» Problem to solve
Set out exactly every line of the entries below, starting at the line that holds "The width and height of the screenshot is (160, 307)." and stopping after the line that holds "Task: Click the AC-right answer".

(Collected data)
+-------+

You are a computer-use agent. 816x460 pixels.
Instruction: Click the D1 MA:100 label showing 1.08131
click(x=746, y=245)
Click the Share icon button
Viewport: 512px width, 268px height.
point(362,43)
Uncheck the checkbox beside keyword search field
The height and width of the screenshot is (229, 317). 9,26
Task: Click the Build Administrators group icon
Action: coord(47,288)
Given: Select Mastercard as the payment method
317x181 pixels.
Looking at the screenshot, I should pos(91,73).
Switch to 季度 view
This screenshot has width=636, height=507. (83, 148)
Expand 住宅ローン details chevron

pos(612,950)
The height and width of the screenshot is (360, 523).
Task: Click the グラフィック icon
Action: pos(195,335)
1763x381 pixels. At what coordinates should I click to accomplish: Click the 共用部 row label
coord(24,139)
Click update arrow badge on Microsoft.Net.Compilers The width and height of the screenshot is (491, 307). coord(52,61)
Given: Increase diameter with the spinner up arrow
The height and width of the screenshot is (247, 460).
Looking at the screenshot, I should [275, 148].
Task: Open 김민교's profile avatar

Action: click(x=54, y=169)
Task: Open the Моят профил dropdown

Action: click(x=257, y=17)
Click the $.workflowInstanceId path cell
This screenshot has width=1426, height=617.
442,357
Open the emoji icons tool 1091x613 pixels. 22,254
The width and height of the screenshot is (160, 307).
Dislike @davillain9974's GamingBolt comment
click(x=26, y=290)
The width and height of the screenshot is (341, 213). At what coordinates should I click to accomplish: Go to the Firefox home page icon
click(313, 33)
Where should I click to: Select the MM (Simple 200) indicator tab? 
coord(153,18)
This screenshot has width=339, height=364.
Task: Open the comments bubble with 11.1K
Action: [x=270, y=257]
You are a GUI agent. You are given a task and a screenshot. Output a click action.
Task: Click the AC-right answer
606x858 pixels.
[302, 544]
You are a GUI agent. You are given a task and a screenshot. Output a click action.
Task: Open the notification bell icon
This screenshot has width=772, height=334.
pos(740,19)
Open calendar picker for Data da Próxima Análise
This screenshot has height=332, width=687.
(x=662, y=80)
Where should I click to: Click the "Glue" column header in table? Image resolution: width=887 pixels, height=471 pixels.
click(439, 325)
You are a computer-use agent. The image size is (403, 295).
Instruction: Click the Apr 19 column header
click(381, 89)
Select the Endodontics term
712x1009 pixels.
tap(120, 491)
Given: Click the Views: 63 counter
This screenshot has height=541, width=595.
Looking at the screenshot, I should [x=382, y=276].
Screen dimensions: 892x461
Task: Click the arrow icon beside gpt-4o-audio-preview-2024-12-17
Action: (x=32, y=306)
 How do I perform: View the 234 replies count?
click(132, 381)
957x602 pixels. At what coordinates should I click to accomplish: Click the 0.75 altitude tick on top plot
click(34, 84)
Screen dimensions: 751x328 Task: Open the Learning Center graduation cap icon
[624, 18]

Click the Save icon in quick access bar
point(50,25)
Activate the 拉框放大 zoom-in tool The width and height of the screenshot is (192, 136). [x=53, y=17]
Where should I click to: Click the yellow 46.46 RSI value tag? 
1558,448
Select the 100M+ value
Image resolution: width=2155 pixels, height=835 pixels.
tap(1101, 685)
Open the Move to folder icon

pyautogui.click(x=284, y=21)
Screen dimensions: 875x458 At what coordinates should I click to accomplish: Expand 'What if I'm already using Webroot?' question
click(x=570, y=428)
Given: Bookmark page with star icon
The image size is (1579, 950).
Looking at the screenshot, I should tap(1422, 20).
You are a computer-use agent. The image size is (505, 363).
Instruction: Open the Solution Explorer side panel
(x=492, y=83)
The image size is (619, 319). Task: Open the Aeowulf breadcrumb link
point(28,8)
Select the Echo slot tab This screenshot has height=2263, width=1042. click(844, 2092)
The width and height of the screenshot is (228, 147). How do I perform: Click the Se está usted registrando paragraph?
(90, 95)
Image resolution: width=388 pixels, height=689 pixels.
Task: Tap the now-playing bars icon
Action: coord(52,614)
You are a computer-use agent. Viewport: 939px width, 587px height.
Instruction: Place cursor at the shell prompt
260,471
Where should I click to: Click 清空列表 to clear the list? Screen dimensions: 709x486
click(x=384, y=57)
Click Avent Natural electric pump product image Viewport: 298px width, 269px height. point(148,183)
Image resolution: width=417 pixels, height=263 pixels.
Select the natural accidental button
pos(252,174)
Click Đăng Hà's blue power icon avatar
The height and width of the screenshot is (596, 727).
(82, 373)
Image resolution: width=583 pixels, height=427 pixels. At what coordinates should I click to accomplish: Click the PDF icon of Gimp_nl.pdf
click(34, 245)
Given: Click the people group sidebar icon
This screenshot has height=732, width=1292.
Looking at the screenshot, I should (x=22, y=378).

+-------+

» Exercise solution
The width and height of the screenshot is (160, 307).
Dislike @davillain9974's GamingBolt comment
click(x=26, y=290)
The width and height of the screenshot is (341, 213). At what coordinates should I click to accomplish: Go to the Firefox home page icon
click(313, 33)
Where should I click to: Select the MM (Simple 200) indicator tab? 
coord(153,18)
This screenshot has width=339, height=364.
Task: Open the comments bubble with 11.1K
Action: [x=270, y=257]
You are a GUI agent. You are given a task and a screenshot. Output a click action.
Task: Click the AC-right answer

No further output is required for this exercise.